### Exercise:
Extract the lines between the one containing "Open the temperature occurrence caption link" and the one containing "click(834, 814)", inclusive, and repeat them exactly.

begin

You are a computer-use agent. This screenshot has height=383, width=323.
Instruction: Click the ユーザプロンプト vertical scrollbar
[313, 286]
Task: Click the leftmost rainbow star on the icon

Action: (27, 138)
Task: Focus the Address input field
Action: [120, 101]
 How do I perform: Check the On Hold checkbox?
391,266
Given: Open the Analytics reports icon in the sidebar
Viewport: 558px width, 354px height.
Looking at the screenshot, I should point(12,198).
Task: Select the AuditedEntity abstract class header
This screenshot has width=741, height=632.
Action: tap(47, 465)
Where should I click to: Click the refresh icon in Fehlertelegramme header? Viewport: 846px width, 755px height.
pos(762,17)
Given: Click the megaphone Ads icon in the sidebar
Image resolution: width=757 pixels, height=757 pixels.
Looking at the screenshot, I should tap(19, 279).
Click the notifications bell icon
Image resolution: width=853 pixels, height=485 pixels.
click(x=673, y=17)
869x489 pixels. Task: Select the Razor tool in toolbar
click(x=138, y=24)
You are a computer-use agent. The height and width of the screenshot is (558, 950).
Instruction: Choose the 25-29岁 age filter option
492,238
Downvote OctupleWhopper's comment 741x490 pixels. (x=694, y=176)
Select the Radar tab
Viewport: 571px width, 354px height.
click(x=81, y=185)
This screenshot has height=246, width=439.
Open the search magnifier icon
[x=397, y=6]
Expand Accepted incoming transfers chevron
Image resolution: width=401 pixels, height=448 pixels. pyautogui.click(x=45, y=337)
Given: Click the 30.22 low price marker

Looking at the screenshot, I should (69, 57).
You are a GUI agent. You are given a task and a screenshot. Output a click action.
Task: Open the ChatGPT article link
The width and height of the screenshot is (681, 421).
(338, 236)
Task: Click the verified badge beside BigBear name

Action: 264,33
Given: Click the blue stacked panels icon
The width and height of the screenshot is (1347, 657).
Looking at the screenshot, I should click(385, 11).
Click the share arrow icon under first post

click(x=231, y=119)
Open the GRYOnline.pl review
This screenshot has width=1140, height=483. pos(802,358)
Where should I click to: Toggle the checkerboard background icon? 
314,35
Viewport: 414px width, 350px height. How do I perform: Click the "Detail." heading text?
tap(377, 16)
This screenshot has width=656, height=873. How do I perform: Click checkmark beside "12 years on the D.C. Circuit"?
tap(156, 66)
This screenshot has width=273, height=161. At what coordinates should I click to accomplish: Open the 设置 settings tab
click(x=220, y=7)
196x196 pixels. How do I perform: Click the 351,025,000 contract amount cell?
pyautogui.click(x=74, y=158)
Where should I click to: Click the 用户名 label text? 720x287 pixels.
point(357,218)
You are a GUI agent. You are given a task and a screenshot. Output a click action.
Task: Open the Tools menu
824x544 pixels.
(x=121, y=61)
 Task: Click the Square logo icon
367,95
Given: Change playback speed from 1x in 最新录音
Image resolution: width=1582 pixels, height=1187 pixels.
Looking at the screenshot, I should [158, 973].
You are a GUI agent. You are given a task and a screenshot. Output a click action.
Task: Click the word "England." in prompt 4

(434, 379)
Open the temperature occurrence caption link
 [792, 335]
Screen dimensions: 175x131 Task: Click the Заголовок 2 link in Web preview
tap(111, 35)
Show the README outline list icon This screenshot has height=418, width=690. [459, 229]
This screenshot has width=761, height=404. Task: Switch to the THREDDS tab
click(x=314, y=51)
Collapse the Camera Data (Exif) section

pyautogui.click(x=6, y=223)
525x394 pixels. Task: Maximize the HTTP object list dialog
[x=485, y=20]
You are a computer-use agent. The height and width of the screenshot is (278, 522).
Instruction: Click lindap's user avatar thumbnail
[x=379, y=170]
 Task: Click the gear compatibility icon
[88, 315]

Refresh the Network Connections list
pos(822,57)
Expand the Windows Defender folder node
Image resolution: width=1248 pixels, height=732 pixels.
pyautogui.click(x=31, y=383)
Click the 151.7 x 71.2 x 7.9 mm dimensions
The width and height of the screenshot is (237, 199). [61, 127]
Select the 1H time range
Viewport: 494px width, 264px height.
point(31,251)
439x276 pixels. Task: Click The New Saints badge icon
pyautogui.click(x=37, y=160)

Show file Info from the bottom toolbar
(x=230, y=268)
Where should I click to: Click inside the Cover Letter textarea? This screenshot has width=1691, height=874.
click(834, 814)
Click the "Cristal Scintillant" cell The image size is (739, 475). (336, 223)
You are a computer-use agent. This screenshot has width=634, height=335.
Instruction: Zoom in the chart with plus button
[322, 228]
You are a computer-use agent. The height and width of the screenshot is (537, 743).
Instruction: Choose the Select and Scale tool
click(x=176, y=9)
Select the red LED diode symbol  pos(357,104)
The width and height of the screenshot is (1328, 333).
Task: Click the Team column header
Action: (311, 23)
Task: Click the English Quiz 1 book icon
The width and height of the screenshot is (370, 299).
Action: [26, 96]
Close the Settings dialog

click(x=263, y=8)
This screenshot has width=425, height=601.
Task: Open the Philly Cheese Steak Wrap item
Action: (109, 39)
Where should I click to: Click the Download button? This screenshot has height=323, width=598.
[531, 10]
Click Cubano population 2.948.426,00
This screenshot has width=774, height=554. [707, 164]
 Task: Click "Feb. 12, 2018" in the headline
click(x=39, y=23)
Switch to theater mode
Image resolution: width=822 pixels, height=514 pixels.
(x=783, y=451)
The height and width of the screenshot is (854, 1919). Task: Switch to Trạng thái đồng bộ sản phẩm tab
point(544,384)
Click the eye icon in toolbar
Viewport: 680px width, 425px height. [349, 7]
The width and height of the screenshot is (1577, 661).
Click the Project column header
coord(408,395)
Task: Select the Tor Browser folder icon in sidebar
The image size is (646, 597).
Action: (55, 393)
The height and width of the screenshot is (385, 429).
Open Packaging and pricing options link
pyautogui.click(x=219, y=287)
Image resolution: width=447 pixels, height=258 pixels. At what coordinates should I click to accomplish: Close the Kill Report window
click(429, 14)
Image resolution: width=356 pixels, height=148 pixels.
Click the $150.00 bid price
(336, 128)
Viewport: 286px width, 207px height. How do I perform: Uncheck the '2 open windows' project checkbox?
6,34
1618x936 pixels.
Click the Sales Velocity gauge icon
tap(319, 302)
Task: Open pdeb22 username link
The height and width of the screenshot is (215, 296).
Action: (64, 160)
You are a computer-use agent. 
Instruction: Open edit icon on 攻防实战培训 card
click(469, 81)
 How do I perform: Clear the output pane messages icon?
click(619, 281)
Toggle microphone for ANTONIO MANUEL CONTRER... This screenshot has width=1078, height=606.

end

### Answer:
Open the temperature occurrence caption link
 [792, 335]
Screen dimensions: 175x131 Task: Click the Заголовок 2 link in Web preview
tap(111, 35)
Show the README outline list icon This screenshot has height=418, width=690. [459, 229]
This screenshot has width=761, height=404. Task: Switch to the THREDDS tab
click(x=314, y=51)
Collapse the Camera Data (Exif) section

pyautogui.click(x=6, y=223)
525x394 pixels. Task: Maximize the HTTP object list dialog
[x=485, y=20]
You are a computer-use agent. The height and width of the screenshot is (278, 522).
Instruction: Click lindap's user avatar thumbnail
[x=379, y=170]
 Task: Click the gear compatibility icon
[88, 315]

Refresh the Network Connections list
pos(822,57)
Expand the Windows Defender folder node
Image resolution: width=1248 pixels, height=732 pixels.
pyautogui.click(x=31, y=383)
Click the 151.7 x 71.2 x 7.9 mm dimensions
The width and height of the screenshot is (237, 199). [61, 127]
Select the 1H time range
Viewport: 494px width, 264px height.
point(31,251)
439x276 pixels. Task: Click The New Saints badge icon
pyautogui.click(x=37, y=160)

Show file Info from the bottom toolbar
(x=230, y=268)
Where should I click to: Click inside the Cover Letter textarea? This screenshot has width=1691, height=874.
click(834, 814)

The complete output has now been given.